I liked that she was flustered.

“I know,” I managed, and took a deep breath of relief. Nice when the words rolled off my uncooperative tongue without a fight. Rare, but nice.

“Also, smiling helps. Smile really big, then relax.” She demonstrated. Then she puffed up her cheeks and let them go. This was the most ridiculous display I’d ever seen. So why did she look so freaking cute doing it?

“Don’t be nervous. Just try it.”

“I’m n-… I’m n-n-…” I gave up.

She lifted to sit on her knees, her palms resting on her denim-covered legs. “Let’s start with the straw. There’s no talking involved with that one.”

I hated the gentle quality of her voice and more, the pity in her eyes. I snatched the water bottle, twisted off the lid, and took a slug.

“Not all of it!” She tried to stop me, but I swung out of reach.

Then I drained every last drop of water in the bottle down my throat.

“Thanks a lot. Now what are we supposed to do with the straws?”

I had a few suggestions, not that I could fucking say any of them. I crushed the bottle and tossed it onto the blanket like a gauntlet. There. That takes care of the straws.
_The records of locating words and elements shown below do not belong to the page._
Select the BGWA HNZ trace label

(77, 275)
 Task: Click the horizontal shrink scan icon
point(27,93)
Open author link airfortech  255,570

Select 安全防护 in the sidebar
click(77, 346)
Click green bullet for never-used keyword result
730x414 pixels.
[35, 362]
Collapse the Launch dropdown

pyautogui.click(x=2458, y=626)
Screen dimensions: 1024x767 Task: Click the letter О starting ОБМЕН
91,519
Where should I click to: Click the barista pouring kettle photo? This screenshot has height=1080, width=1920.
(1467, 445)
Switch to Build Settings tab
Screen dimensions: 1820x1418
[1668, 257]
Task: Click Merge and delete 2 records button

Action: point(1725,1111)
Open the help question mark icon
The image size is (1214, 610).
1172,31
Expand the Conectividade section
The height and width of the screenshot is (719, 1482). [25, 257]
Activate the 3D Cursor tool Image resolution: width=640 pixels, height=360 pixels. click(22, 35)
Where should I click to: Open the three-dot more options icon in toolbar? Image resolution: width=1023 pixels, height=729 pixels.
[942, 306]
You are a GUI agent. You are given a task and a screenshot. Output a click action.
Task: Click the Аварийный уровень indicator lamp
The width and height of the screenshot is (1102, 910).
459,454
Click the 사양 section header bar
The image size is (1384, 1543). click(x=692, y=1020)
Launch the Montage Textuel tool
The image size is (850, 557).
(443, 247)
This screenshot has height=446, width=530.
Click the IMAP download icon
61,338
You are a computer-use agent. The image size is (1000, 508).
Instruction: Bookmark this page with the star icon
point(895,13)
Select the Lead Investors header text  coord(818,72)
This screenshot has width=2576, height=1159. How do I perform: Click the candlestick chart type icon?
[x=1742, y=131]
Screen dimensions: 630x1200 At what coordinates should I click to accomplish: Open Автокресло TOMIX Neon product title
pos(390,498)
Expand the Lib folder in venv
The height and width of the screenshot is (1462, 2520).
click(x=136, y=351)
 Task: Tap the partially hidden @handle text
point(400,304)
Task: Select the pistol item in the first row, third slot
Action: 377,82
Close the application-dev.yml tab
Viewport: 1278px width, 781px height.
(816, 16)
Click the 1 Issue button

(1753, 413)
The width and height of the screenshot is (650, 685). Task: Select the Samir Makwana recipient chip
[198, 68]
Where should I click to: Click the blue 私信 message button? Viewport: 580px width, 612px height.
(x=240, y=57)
Her eyes narrowed with determination.

I had a feeling she wasn’t giving up just yet.

 

 

Chapter Eight

 

 

Tasha


Cade was visibly nervous, his fingers twitching a frustrated rhythm on his leg. I thought of Moira’s assessment that his problem was in his head, which I agreed with, in part. The change of scenery had not improved his attitude. When he was angry or when anxiety crept in, his stutter worsened.

I wasn’t done trying yet, but he didn’t need to know that.

Pretending I changed my mind, I packed the straws and books back into my bag. He watched me, suspicious. He should be. I’d arrived at a theory of sorts. He spoke clearly when he was close to me. In the bathroom at Oak & Sage, and again at my house, he’d spoken just fine. Sure, it’d only been a word or two each time, but I was on to something.